Les pièces versées au débat par le demandeur ne permettent ni d’établir que la panne du véhicule lui a causé des difficultés en terme de déplacement, ni qu’il a dû pour y remédier utiliser un autre véhicule de remplacement qui aurait été acquis ou loué à cette fin, ni que cette impossibilité d’utilisation a été aggravée par le paiement effectif des mensualités prévues au contrat signé avec la SCA GE MONEY BANK, ni ce qu’il est advenu du véhicule avant ou au moment du terme du contrat (dernière échéance fixée au 20 novembre 2022). Au surplus, aucun élément relatif à une immobilisation réelle du véhicule postérieurement à l’expertise réalisée n’est produit, et il convient d’observer que le devis du 07 juin 2022 émanant du Garage AUTOMOBILES DU LEVANT ne précise pas le kilométrage affiché par le véhicule au jour de son estimation. En revanche, ce document indique une date d’entrée du véhicule au 07 juin 2022, alors qu’il s’agit du même garage où ont eu lieu les opérations d’expertise le 30 janvier 2020, et d’où le véhicule est supposé n’avoir pas été retiré.
En conséquence, [W] [Y] sera débouté de cette demande d’indemnisation.
- Sur le remboursement d’une facture de remise en état de 2022
[W] [Y] sollicite le paiement d’opérations d’entretien du véhicule après trois années d’immobilisation, et verse deux pièces exposant les interventions nécessaires. Il retient le montant du devis le plus récent (décembre 2022), à savoir 3.206,59 euros.

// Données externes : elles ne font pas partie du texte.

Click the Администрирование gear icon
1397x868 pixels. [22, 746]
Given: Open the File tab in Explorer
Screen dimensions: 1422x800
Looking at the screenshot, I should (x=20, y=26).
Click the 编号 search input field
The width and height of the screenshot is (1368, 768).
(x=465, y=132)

En défense, le garage PIGEON SAN INFINITI fait valoir que ce qui est produit comme étant une facture n’est qu’une estimation, et que ce qui est prévu concerne l’entretien courant du véhicule, qui ne saurait être lié à une immobilisation prolongée du véhicule. Il conteste ainsi toute condamnation à ce titre.
En l’espèce, les deux pièces présentées par le demandeur comme étant des “factures” sont en réalité des “estimations” de type devis, ce qui implique qu’aucune somme n’a été effectivement déboursée par M. [Y] qui en demande pourtant le remboursement. Il convient d’ailleurs de constater que les opérations prévues sont identiques sur les deux devis, et ne concernent que des interventions courantes s’agissant d’un véhicule mis en circulation depuis 2016 (plaquettes et disques de frein et pneumatiques).
En conséquence, aucun lien ne peut être fait avec la faute initiale du garage PIGEON SAN INFINITI, et la demande de M. [Y] sur ce point sera rejetée.
Sur les autres dispositions du jugement
Succombant principalement à la procédure, le garage PIGEAON SAN IFINITI sera condamné aux dépens, dans lesquels seront inclus les frais antérieurs à l'engagement de l'instance.
Pour des considérations d’équité, les demandes formées au titre des frais irrépétibles seront rejetées.
Par ailleurs, rien ne justifie d’écarter l’exécution provisoire de droit prévue par l’article 514 du code de procédure civile.
PAR CES MOTIFS
Le Tribunal,
DECLARE la SAS PIGEON SAN INFINITI responsable du préjudice subi par [W] [Y]
CONDAMNE la SAS PIGEON SAN INFINITI à verser à [W] [Y] la somme de 15.632,97 euros au titre de la remise en état du véhicule ;
DEBOUTE [W] [Y] de ses demandes d’indemnisations au titre d’un préjudice de jouissance, des frais de gardiennage et d’entretien du véhicule suivant estimation de décembre 2022
REJETTE les demandes formées au titre des frais irrépétibles ;
CONDAMNE la SAS PIGEON SAN INFINITI aux dépens ;
DIT n’y avoir lieu à écarter l’exécution provisoire de droit de la présente décision ;
REJETTE les autres demandes des parties.
Le jugement a été signé par Rebecca DREYFUS, président, et Elisabeth LAPORTE, greffier.